If Snow Leopard is all that, why is Snow Leopard priced at a measly $29? The answer is simple. Snow Leopard is a developer-targeted release. For developers to gain the benefit of Snow Leopard (and for Apple to shed the burden of the problems raised by older systems), the customer base of older operating systems needs to take on a trajectory of decline so stark as to make it uninteresting as a development target. If Apple had half its users on old operating systems, advice to upgrade or buy a new machine would sound callous. With only fringe nuts avoiding upgrade (and G5 owners; Snow Leopard is Intel-only), and only obsolete hardware standing as an obstacle to upgrade (Apple has been in Intel vendor for several years now), Apple and its developers would be forgiven for saying "sorry, Snow Leopard only beyond this point."

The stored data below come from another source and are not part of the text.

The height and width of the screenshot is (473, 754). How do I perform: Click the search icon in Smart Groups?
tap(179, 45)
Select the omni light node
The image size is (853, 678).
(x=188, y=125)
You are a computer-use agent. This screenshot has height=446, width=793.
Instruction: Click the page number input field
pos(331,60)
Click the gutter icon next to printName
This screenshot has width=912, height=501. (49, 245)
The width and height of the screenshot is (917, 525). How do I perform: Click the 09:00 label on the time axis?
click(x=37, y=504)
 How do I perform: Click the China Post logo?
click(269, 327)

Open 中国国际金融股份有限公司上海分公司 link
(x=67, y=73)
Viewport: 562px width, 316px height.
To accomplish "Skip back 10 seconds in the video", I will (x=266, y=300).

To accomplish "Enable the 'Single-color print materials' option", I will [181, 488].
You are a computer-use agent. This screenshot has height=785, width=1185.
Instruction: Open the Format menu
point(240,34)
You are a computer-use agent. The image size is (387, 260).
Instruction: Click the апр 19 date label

The benefit to Apple is as great as to developers. Apple gets to showcase machines that seem fast. Applications written without awareness of Apple's new technologies will not take optimal advantage of the hardware Apple ships, and users can face interface delays while things are calculated in the foreground application. Not cool. Anyone who's suffered interface glitches on the iPhone realize how jarring it is to burst the illusion of swiping text and pictures around with one's fingers. Slick new machines that ignore your input are a disappointment. Apple wants people to be impressed, and use of the new tools promises to provide a better experience -- and make Apple's products so much nicer to use.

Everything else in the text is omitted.